1

I try to enter a pcap file into elasticsearch. So I first convert the pcap file to json like this:

tshark -T ek -j "http tcp ip" -x -r file.pcap > file.json

Then I want to load it up to elasticsearch like this:

curl -H "Content-Type: application/json" -XPOST 'localhost:9200/_bulk?pretty' --data-binary "@file.json"

But this fails with many errors saying that there are duplicate fields in the json. I read that elasticsearch 6.0 doesn't accept duplicate keys anymore. I checked and my json file does indeep contain many duplicate keys. But I read that

tshark -T ek

is supposed to de-duplicate itself and the option --no-duplicate-keys seems to have gone (my tshark version is 2.2.6).

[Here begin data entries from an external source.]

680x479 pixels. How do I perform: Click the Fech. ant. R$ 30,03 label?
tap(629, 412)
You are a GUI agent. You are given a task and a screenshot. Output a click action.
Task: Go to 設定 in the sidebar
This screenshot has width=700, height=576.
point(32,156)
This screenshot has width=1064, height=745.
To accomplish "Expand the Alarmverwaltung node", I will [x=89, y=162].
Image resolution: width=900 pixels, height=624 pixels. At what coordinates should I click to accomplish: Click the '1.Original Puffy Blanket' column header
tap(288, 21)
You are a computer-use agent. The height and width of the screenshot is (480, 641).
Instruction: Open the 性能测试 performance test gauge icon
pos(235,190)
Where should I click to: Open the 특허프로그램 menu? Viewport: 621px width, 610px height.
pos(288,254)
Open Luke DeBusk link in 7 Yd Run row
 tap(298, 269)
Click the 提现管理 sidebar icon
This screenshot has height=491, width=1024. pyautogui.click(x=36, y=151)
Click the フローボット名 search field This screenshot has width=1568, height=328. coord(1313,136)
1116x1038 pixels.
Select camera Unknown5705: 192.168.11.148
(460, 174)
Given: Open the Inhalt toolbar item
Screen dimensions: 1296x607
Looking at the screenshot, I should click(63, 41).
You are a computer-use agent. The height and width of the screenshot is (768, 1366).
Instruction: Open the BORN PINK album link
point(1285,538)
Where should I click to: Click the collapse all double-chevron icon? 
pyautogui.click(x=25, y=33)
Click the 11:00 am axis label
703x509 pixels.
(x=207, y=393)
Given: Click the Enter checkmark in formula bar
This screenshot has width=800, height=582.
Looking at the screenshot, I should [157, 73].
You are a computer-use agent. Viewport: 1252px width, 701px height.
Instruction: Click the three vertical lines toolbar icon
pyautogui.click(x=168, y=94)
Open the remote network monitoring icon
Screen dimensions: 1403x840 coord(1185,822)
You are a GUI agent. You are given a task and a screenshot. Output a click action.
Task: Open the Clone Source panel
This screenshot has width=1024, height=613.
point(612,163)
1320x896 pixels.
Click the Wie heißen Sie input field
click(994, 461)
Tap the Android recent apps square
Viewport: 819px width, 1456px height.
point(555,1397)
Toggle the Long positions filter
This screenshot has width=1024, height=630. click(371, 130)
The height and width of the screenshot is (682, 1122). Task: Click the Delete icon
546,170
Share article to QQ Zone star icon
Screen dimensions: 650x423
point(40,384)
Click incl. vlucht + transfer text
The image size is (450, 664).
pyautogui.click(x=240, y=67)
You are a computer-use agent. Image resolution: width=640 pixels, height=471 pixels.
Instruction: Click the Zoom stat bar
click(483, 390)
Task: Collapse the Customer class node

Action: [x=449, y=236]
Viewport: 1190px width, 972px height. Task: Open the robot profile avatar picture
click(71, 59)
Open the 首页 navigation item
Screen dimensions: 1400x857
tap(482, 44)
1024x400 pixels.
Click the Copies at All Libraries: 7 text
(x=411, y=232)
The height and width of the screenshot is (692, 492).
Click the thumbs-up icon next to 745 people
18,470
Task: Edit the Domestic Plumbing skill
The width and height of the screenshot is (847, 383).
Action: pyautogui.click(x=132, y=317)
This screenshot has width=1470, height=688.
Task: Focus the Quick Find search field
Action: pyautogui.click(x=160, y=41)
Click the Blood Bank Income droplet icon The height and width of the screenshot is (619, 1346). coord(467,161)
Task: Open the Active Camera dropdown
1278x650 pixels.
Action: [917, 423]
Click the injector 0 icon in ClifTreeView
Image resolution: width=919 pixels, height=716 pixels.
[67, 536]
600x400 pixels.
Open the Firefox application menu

So how do I get my pcap data into elasticsearch?

frank
  • 111

2 Answers2

1

I had the same issue. Apparently the newest development release (2.5.1) fixes this. If you are on windows it is very easy: just download the installer from https://www.wireshark.org/download.html and install it. If you are on linux as me, you have to download the Source Code from there and build wireshark from source. To do that I found these sources to be helpful: https://scottlinux.com/2013/06/07/how-to-install-the-latest-wireshark-from-source-on-debian-or-ubuntu-linux/

https://www.wireshark.org/docs/wsug_html_chunked/ChBuildInstallUnixBuild.html

nkaenzig
  • 111
0

Feed the data to any other JSON parser (and then dump back to JSON). Most parsers have an option to quietly ignore duplicate fields, keeping the first or last one.

For example, the command-line tools jq or jshon can be used:

$ echo '{"foo": "111", "bar": "222", "foo": "333"}' | jq .
{"foo": "333", "bar": "222"}
grawity
  • 501,077